This project demonstrates how to classify emails as Spam or Ham (Not Spam) using Natural Language Processing (NLP) and a Random Forest Classifier.

Features

  • Preprocessing: Cleans and processes email text (removes punctuation, converts to lowercase, stems words, and removes stopwords).
  • Vectorization: Converts text data into numerical format using CountVectorizer.
  • Model Training: Uses a Random Forest Classifier for prediction.
  • Prediction: Classifies new emails as Spam or Ham.

Requirements

  • Python 3.7 or higher
  • Libraries:
    • numpy
    • pandas
    • nltk
    • scikit-learn

Install required libraries:

pip install numpy pandas nltk scikit-learn

Dataset

The dataset used for this project:

  • Columns:
    • text: The email content.
    • label_num: The label (0 for Ham, 1 for Spam).
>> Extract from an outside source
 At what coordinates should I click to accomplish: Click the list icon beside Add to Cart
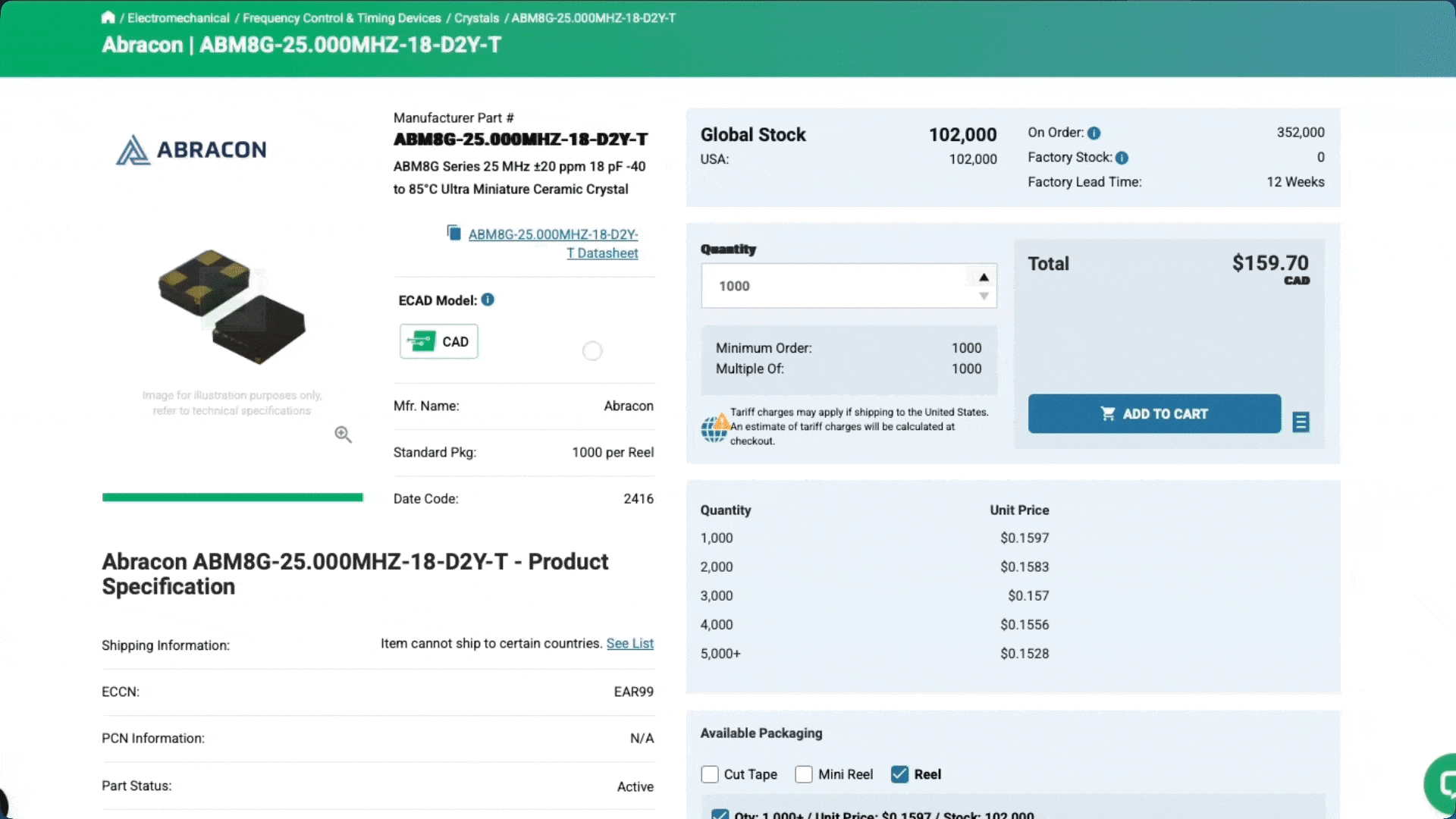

Replace 'spam_ham_dataset.csv' with your dataset file.

How It Works

  1. Data Preprocessing:

    • Converts text to lowercase.
    • Removes punctuation.
    • Applies stemming to reduce words to their root forms.
    • Removes stopwords (e.g., "the", "is", "in").
  2. Feature Extraction:

    • Text is converted to a bag-of-words representation using CountVectorizer.
  3. Model Training:

    • Splits data into training and testing sets.
    • Trains a Random Forest Classifier on the training data.
  4. Email Prediction:

    • Takes an example email, preprocesses it, and predicts if it's Spam or Ham.

Usage

  1. Load the dataset:
    data = pd.read_csv('spam_ham_dataset.csv')
  2. Run the code to train the model and evaluate accuracy:
    cl.score(X_test, y_test)
  3. Predict an email:
    prediction = cl.predict(x_email)
    print(f"Prediction: {'Spam' if prediction[0] == 1 else 'Ham'}")

Output

  • Prints the model's prediction (Spam or Ham) for a sample email.
  • Displays the actual label from the dataset for comparison.

Notes

  • Ensure the dataset is in the correct format before running the notebook.
  • The nltk library requires downloading stopwords:
    nltk.download('stopwords')

License

Feel free to use and modify this project for learning purposes.